When parents dump, their children tend to focus on parental needs instead of their own. Dumping can engender a lasting fear that anyone you love will emotionally engulf you.

Intimidation

Many people I interviewed vividly described “the Look” or “the Voice,” those stern glances or threatening tones they got when doing something “wrong.”

“My mother exercised an amazing amount of control just with looks,” Samantha, the forty-year-old artist, told me. She remembers giggling with her sister while watching a play, then freezing when her Depriving, Abusing mother give her “the Look”: narrowed eyes, pursed lips, and an almost imperceptible shake of her head: “It was a silent kind of control. I was completely under her spell.”

Roberta, the fifty-seven-year-old homemaker, demonstrated her Depriving mother's “Look” just so: a slight tilt of the head, a sternly raised eyebrow, and an uplifted pointing finger: “She didn't even have to raise her voice. I was so tuned in to her. I'd freeze on the spot.”

Others described the threatening tone of voice their parents took when they wanted to control their children. “A growl bristling with contempt,” one man said of his Using, Abusing father's control voice. Many say they still cringe involuntarily when their parents assume “the Voice,” even on the phone. “I can recognize it from the very first word he says,” one woman admits. “I never know what causes it, but I become like a little girl and just want to curl up.”

“The Look” and “the Voice” can cause children to feel as if they have lost their parents' love.

Other Techniques of Truth Abuse

Scapegoating
: Labeling one child as the source of all family problems. Scapegoating is a distraction that hides parental responsibility. It also conveys the message that children have no control over where blame will fall; it is totally up to the parents.

Attaching emotional strings
: Equating money with love or giving gifts with the expectation of getting something in return. Attaching emotional strings may lead children to overvalue material goods or, conversely, to develop a love-hate relationship with money since it was used as a substitute for affection.

Infantilizing
: Reducing children's stature and self-confidence by treating them like infants when they no longer are.
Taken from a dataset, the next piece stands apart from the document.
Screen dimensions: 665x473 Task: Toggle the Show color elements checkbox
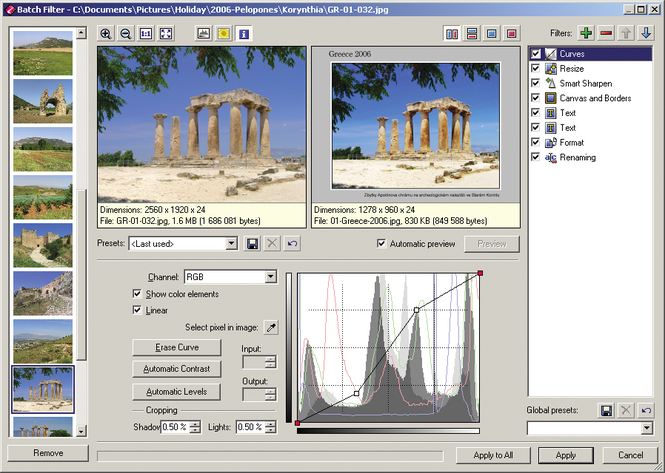pyautogui.click(x=138, y=294)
Infantilizing parents talk to their grown offspring as if they are still children, pick out clothes for them, or order for them at restaurants.

Parentifying
: Forcing children to take on adult responsibilities before they're ready. Says one woman, “I was never a little girl. I was my mother's mother.” Robbed of adequate time to be young, parentified children are set up to take care of others at the expense of their own needs.

Erratic behavior
: Mercurial moods and unpredictable, dramatic behavior that gives parents the freedom to act however they want. Faced with this, children wonder what they did to spark it. Hoping,
If I can figure out what I did to cause their reaction, I can stop it
, children grow up second-guessing and blaming themselves.

Projecting
: Unconsciously attributing to another person the distressing qualities or feelings that you don't want to experience yourself. By so doing, parents lead children to look inward for blame and to become confused about what is real.

Triangulating
: Unfairly involving children in marital matters, such as by confiding marital problems behind a spouse's back. This gives children a distorted sense of their stature in the family and can leave them saddled with guilt.

Martyrdom
: Playing the role of martyr by using phrases such as: “If it weren't for you,” “I do so much for you,” “This is your fault,” or “How dare you!” Martyrs tug on children's innate love for their parents. Sometimes the parents really are in need, but children can never be sure whether the need is real or not. Rather than let their parents down, they feel compelled to do a dance of caring anytime a parent plays the martyr. When parents violate boundaries in this way, children's abilities to differentiate between their own problems and those of others may be handicapped.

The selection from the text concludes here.